A key promise of GPT-5 lies in its substantial reduction of “hallucinations”—the generation of factually incorrect or nonsensical information. With web search capabilities activated, OpenAI states the model is approximately 45 percent less prone to factual errors than GPT-4o. In its pure “thinking” mode, the error rate drops by an impressive 80 percent compared to its predecessor. On open, fact-based benchmarks such as LongFact and FActScore, GPT-5 produced roughly six times fewer hallucinations. Even without up-to-date web data, GPT-5’s “thinking” mode averages hallucination rates between 0.8 and 1.4 percent on LongFact-Concepts, LongFact-Objects, and FActScore, a dramatic improvement from the 24 to 38 percent seen in earlier models, translating to more than five times fewer factual mistakes. The model is also engineered for greater transparency regarding its own limitations. In one test involving questions about non-existent images on the CharXiv benchmark, GPT-5 provided confident, made-up answers only 9 percent of the time, a sharp contrast to its predecessor’s 86.7 percent. Overall, the deception rate in representative conversations reportedly decreased from 4.8 percent to 2.1 percent with GPT-5.

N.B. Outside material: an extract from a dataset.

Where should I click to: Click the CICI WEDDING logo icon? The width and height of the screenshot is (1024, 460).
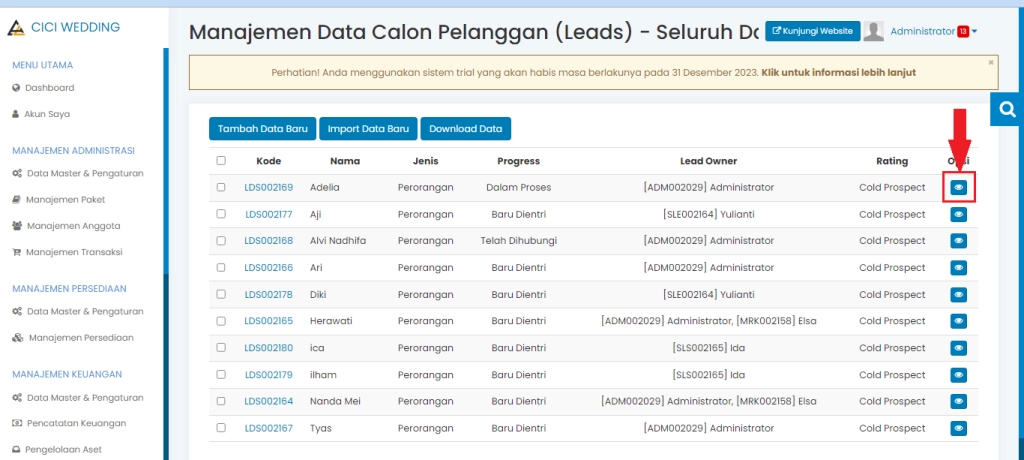pos(15,27)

GPT-5 introduces “Safe Completions,” a novel safety paradigm detailed in an accompanying research paper. This system replaces the previous “hard refusal” method, which OpenAI deemed too inflexible, particularly for ambiguous or dual-use topics where information could be applied for both beneficial and harmful purposes. Instead of outright blocking requests, GPT-5 prioritizes making the output safe, rather than solely judging user intent. The model endeavors to provide the most helpful response possible within predefined safety guidelines, which might involve offering a high-level overview, a partial answer, or an alternative perspective. Human evaluators reportedly found this approach to be safer, more helpful, and better balanced. Consistent with this, GPT-5-thinking has been rated “high capability” for biology and chemistry under OpenAI’s Preparedness Framework, following over 5,000 hours of rigorous red teaming conducted by partners like CAISI (US) and UK AISI.

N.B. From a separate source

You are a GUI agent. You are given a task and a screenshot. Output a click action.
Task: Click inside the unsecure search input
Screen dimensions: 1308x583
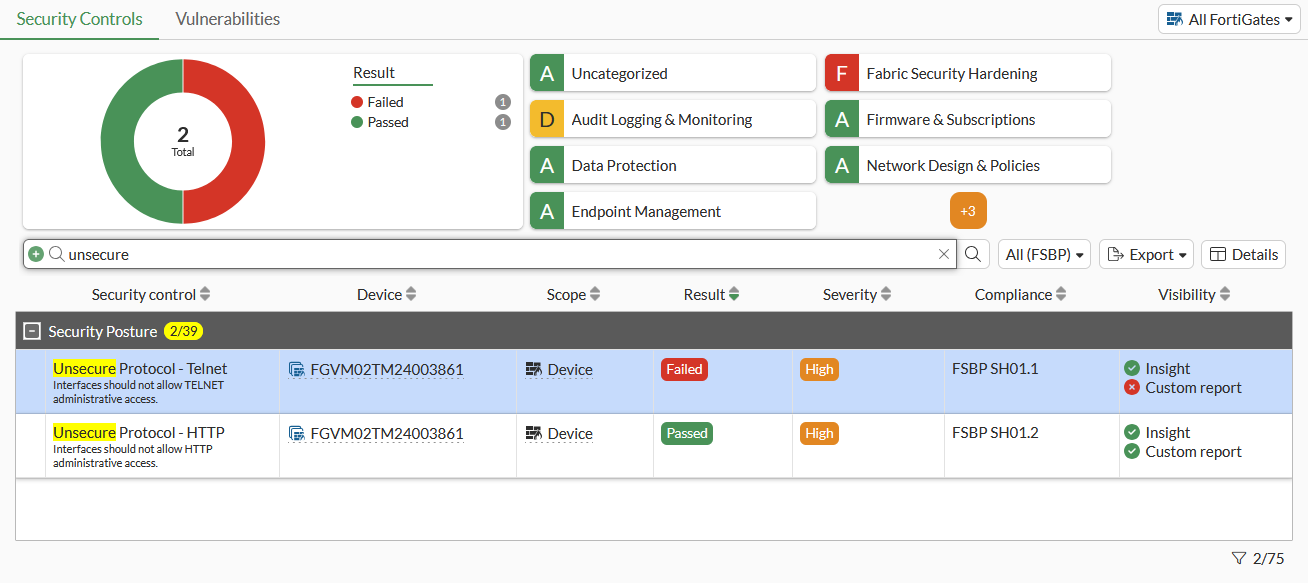click(x=500, y=254)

Beyond its core capabilities, GPT-5 brings several new features to its API, offering developers enhanced control over the model’s reasoning effort and verbosity. “Custom Tools” can now be invoked using plain text rather than strict JSON, which is expected to minimize errors for complex inputs. The context window has been significantly expanded to accommodate 272,000 input tokens and 128,000 output tokens. The API now offers three distinct model sizes: gpt-5, gpt-5-mini, and gpt-5-nano, with gpt-5 designated as the most powerful “thinking” variant, priced at $1.25 per million input tokens and $10 per million output tokens.

The ChatGPT user interface is also receiving updates. The new model is designed to be considerably less “sycophantic,” with this behavior reportedly dropping from 14.5 percent to under 6 percent in tests. Users will gain the ability to customize the visual appearance of their chats and, as a research preview, select from four preset personalities such as “Cynic” or “Nerd.” GPT-5’s rollout commences immediately, becoming the new default model for Team, Enterprise, and Education customers, while Plus subscribers receive higher usage limits and Pro users gain unlimited access to GPT-5 and exclusive access to GPT-5 Pro.